Il promotore di Alleanza dei Democratici, da tempo autentico laboratorio piemontese di confronto tra le tante e troppe anime del centrosinistra, ha fatto il punto sulla proposta del movimento, guidato da Enrico Maria Ruffini, che predica un’alleanza costituzionale per fermare l’attacco alla democrazia e all’Europa contro sovranismi e populismi, rafforzando il centrosinistra, formando gruppi (Comitati Più Uno) di ascolto elaborazione e proposta.
Un mondo in cui prevale il dialogo, l’approfondimento, lontano mille miglia dalla politica fatta di slogan e proclami.
“Non siamo nati per essere l’ennesimo cespuglio o per confluire in progetti già esistenti. Piu Uno nasce per riportare al voto chi non si riconosce negli attuali partiti. Milioni di italiani moderati, produttivi, riformisti che hanno smesso di credere nella politica perché non vedono risposte su fisco, lavoro, burocrazia.
Il nostro compito è allargare l’offerta politica del centrosinistra senza sostituirci ad altri. Dialoghiamo con tutti, ma teniamo la barra dritta sulla nostra autonomia” è il pensiero base che ha spinto De Michele a impegnarsi con più Uno, e aggiunge:
“Siamo moderati, progressisti ma convintamente nel centrosinitra, per questo distinti dal progetto Terzo Polo, lanciato a Milano da Picierno, Calenda e Marattin. Una scelta legittima, ma noi facciamo un’altra cosa, pur rispettando progetto e priorità europeista della Picierno con Spazio Pubblico e la famiglia di Renew Europe.

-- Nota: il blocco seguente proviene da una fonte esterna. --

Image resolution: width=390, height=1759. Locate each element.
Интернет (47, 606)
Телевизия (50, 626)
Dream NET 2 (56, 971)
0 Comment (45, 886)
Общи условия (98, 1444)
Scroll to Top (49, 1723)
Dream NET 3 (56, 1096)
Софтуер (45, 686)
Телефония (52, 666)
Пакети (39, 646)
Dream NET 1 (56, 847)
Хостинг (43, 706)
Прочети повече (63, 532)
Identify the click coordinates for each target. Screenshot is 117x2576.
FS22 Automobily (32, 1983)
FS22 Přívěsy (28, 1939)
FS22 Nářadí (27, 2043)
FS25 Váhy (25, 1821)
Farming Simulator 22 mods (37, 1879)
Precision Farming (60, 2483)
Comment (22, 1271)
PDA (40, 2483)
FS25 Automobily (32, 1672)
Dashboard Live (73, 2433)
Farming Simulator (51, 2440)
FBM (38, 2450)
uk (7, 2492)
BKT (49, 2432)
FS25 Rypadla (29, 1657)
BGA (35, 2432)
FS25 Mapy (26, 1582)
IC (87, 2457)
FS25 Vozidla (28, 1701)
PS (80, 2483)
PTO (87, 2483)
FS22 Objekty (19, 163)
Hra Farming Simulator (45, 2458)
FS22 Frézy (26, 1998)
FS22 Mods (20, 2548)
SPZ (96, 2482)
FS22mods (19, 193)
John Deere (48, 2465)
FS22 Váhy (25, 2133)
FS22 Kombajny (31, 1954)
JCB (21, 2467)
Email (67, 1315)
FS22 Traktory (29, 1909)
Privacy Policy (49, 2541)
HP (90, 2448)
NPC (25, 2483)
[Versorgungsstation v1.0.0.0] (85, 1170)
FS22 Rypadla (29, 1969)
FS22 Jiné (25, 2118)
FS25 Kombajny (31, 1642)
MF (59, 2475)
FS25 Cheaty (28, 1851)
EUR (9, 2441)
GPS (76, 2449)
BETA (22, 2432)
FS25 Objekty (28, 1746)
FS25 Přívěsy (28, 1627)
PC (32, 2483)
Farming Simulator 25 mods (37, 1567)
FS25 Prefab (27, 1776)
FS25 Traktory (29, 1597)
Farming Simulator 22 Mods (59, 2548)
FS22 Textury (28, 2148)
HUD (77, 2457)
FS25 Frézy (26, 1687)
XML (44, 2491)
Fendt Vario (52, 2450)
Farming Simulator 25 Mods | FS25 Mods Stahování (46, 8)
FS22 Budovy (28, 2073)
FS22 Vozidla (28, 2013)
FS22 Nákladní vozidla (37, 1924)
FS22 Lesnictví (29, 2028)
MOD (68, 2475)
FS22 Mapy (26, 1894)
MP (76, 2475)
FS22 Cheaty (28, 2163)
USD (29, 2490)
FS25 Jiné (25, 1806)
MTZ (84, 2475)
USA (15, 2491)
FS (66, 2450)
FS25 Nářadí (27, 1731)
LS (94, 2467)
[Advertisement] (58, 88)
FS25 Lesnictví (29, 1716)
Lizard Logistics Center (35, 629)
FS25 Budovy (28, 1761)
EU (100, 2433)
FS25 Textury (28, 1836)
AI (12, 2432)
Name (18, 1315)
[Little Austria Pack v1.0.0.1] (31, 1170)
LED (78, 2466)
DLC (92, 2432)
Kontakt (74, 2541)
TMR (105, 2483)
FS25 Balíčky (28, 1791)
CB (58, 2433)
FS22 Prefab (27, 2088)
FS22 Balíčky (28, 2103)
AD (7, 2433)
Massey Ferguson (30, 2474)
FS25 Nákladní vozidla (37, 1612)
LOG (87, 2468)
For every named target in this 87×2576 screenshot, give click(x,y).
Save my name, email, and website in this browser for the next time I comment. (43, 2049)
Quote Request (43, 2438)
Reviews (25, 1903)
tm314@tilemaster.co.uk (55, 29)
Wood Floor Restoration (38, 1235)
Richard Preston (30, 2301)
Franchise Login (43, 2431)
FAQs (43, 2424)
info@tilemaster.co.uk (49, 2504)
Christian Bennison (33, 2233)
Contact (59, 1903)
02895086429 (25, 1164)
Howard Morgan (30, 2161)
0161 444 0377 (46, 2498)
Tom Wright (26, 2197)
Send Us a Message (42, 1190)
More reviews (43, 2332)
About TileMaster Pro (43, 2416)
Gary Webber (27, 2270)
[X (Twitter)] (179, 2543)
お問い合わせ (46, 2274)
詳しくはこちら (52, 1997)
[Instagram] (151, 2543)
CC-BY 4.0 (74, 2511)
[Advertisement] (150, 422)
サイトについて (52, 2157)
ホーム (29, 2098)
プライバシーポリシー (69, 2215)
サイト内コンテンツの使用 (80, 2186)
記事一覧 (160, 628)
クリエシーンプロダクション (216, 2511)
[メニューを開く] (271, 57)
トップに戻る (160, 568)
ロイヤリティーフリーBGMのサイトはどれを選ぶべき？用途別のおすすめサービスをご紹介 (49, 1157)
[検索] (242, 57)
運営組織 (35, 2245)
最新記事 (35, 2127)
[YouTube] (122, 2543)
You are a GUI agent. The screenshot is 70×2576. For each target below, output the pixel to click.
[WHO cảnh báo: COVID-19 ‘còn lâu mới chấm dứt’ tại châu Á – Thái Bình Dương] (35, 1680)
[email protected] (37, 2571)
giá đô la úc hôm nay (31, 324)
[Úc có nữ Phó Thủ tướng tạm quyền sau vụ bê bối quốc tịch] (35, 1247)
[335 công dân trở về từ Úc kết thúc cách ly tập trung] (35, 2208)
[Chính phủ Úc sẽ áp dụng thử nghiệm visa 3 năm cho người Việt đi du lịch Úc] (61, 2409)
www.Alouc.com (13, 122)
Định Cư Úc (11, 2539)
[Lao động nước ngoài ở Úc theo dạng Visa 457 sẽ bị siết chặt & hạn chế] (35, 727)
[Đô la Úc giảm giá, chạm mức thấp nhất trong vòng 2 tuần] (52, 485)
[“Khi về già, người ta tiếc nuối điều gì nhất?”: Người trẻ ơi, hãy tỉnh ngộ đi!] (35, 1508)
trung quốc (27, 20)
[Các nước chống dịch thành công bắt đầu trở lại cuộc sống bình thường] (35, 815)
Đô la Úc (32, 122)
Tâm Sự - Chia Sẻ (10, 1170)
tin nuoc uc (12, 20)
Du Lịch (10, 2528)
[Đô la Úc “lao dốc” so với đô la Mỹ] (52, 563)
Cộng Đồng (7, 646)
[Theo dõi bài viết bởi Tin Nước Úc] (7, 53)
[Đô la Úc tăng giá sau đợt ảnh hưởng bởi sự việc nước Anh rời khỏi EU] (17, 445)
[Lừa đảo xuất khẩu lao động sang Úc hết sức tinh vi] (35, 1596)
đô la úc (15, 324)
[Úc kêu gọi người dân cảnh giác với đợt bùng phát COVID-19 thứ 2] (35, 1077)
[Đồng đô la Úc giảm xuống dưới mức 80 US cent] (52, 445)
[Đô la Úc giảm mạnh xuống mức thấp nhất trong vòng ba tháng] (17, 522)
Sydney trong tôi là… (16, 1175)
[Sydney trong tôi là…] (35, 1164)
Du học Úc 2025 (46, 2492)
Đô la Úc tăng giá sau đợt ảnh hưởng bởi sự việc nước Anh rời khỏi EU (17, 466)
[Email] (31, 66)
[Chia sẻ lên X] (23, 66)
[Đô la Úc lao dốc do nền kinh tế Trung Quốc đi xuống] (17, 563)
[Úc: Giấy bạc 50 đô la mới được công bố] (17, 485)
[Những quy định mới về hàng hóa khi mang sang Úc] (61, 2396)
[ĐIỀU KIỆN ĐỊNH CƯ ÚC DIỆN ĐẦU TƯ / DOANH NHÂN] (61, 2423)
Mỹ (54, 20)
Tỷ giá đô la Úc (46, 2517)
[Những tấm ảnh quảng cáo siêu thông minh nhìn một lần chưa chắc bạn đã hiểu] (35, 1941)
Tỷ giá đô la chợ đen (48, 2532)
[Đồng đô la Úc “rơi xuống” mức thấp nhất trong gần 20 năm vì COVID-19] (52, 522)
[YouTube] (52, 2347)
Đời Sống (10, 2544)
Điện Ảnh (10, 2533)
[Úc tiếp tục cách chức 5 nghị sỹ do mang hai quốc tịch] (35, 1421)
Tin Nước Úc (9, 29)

Vi è un riconoscimento anche per Matteo Renzi, che ha scelto di combattere con il centrosinistra. “Questa è la strada e tutte le forze moderata potrebbero riproporre insieme una nuova Margherita del 10-12%, in grado di imporre visione e programmi di governo mediati con la coalizione ma non subalterni”.
De Michele parla con orgoglio del contributo alla vittoria del centrosinistra a Torino, dove con Alleanza Civica Piemonte, si ritrovano le liste civiche che condividono un’idea di buongoverno . Questa è la rete che sosterrà la futura candidata presidente del centrosinistra in Piemonte, senza accordi di vertice, ma dal lavoro nei comuni con ottimi sindaci, premiati sul territorio, e amministratori che risolvono problemi. Parliamo di TAV, di sblocca-cantieri, di un fisco che non vessa le partite IVA. Questo allarga il campo, non lo restringe.
In conclusione l’infaticabile Pino De Michele (detto il tessitore) fissa tre punti base per la linea di più Uno: l’autonomia, l’impegno come federatori nel centro sinistra (dialogando ma senza annessioni), con canddati scelti dai cittadini e non nominati (primarie di collegio).
Resta netta la condanna di quelle leggi elettorali (compresa l’ultima proposta di premierato con super premio di maggioranza), che hanno tolto ai cittadini la possibilità di scegliere i propri parlamentari, con liste bloccate e capilista catapultati dalle segreterie dei partiti.” Così si è creata disaffezione. Io sono per le primarie di collegio per le parlamentarie, per ridare agli elettori il diritto di scegliere chi li rappresenta”.
L’entusiasmo, la speranza, la voglia di impegnarsi di De Michele in un progetto unificatore chiaro, ad alta partecipazione e confronto di base , in cui l’approfondimento prevale sul facile slogan, (non verso l’ennesimo partitino o grillo parlante inascoltato), sono la migliore testimonianza per aprire un confronto con tanti giovani e tante persone che non votano da tempo.